**SELECTED TEXT:**
This means that negative thinking, mental struggle, and spiritual pain carves out parts of our mind and selves so that we think more clearly, simply, and positively in the future. Mental anguish makes us better on the other side. 

So shouldn’t we, in a sense, say bring it on to negative thoughts? Shouldn’t we submerge ourselves in loathing and confusion? Because if we survive…we not only have learned about ourselves and the world, but we’re left with the residual belief that we can handle anything in the future.

Right now I could drop my writing ambitions and coast on positive thoughts for the rest of my life. Whenever negativity creeps into my consciousness I’ll jump on it and say: “At least I’m not starving, at least I can go to the movies, at least I’m not retarded or paraplegic, at least there’s bacon, at least my dog loves me, I’M THE MAN, LIFE IS GOOD.” But no…I return to my apartment and I’m consumed by doubt and anger. I beat myself up.

Yet how long will this go on? How much progress should we attempt to achieve through ceaseless struggle?

I used to read a lot of self-help books. Many of them have the following message:

What you think about, you bring about. 

This is also the message of “The Secret” or The Law of Attraction: By focusing on positive or negative thoughts a person brings positive or negative experiences into their life.

**GIVEN ENTRIES:**
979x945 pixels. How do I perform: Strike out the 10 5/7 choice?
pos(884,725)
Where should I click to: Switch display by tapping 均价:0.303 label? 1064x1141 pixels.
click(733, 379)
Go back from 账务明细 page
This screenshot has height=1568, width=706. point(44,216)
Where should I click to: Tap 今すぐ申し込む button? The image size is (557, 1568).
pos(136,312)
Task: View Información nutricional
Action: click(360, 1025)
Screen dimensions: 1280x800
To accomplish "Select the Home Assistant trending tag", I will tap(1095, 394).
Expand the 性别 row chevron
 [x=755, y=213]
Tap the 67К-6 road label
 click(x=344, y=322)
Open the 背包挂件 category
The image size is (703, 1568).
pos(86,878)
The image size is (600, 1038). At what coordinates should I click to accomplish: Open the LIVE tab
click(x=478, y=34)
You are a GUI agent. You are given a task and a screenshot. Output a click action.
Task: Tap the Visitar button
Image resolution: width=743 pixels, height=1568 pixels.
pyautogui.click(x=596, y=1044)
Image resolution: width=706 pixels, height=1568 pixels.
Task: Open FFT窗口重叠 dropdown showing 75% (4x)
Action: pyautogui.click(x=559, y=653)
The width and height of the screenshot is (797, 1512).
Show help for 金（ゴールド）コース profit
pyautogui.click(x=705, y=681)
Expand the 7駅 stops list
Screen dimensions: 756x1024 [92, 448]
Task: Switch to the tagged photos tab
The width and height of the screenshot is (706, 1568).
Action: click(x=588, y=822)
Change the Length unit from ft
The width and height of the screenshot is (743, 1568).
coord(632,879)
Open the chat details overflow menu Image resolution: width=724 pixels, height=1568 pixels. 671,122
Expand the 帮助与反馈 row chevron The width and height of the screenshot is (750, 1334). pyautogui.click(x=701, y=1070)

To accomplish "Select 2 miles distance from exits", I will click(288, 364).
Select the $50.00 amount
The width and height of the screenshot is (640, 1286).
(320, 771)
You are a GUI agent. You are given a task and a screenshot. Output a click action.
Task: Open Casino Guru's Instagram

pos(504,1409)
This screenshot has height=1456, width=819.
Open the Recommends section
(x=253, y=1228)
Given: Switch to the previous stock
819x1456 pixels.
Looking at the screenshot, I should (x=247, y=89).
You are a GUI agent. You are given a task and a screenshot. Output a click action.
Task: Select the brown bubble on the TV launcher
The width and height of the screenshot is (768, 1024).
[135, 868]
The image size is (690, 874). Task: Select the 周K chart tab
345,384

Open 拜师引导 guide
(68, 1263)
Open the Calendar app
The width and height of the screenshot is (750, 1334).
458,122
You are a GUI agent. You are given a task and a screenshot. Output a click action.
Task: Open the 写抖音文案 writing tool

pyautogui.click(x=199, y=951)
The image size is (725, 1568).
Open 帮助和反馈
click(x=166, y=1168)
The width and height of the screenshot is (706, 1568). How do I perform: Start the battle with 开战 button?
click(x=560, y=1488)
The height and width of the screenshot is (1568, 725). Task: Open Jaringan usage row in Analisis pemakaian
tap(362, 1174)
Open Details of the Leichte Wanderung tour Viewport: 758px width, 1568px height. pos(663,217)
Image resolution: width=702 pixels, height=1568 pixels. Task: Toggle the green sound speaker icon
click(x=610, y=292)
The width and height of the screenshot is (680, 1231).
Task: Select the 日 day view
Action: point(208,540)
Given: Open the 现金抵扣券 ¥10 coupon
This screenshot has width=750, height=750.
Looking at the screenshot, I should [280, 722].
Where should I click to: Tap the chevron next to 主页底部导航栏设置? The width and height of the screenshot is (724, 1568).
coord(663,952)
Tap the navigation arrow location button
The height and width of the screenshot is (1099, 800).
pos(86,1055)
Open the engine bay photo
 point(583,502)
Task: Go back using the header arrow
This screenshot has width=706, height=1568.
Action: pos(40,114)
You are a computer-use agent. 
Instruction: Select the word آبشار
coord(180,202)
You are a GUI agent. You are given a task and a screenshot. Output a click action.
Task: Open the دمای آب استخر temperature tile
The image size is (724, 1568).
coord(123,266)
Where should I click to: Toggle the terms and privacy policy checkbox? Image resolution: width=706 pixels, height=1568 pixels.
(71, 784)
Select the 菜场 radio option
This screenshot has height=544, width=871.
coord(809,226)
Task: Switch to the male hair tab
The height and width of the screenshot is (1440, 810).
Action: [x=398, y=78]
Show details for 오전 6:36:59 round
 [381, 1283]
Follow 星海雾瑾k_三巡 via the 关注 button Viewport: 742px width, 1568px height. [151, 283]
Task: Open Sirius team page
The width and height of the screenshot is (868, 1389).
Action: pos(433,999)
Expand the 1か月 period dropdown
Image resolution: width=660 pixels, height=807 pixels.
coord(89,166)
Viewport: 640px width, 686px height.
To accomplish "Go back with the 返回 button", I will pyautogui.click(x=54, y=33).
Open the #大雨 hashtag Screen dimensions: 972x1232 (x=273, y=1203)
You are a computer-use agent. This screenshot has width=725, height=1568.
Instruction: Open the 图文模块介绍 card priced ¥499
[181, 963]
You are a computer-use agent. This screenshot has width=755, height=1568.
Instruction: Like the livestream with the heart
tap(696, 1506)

**EXERCISE INSTRUCTIONS:** Sum up the passage on negative thinking in two sentences. The records have nothing to do with the passage on negative thinking.

**TASK SOLUTION:** The writer holds that negative thinking and mental struggle leave us thinking more clearly and positively in the future, and asks whether we should therefore welcome such pain, yet also wonders how long the struggle should go on. The writer recalls reading self-help books whose message, also that of "The Secret" or the Law of Attraction, is that focusing on positive or negative thoughts brings matching experiences into a person's life.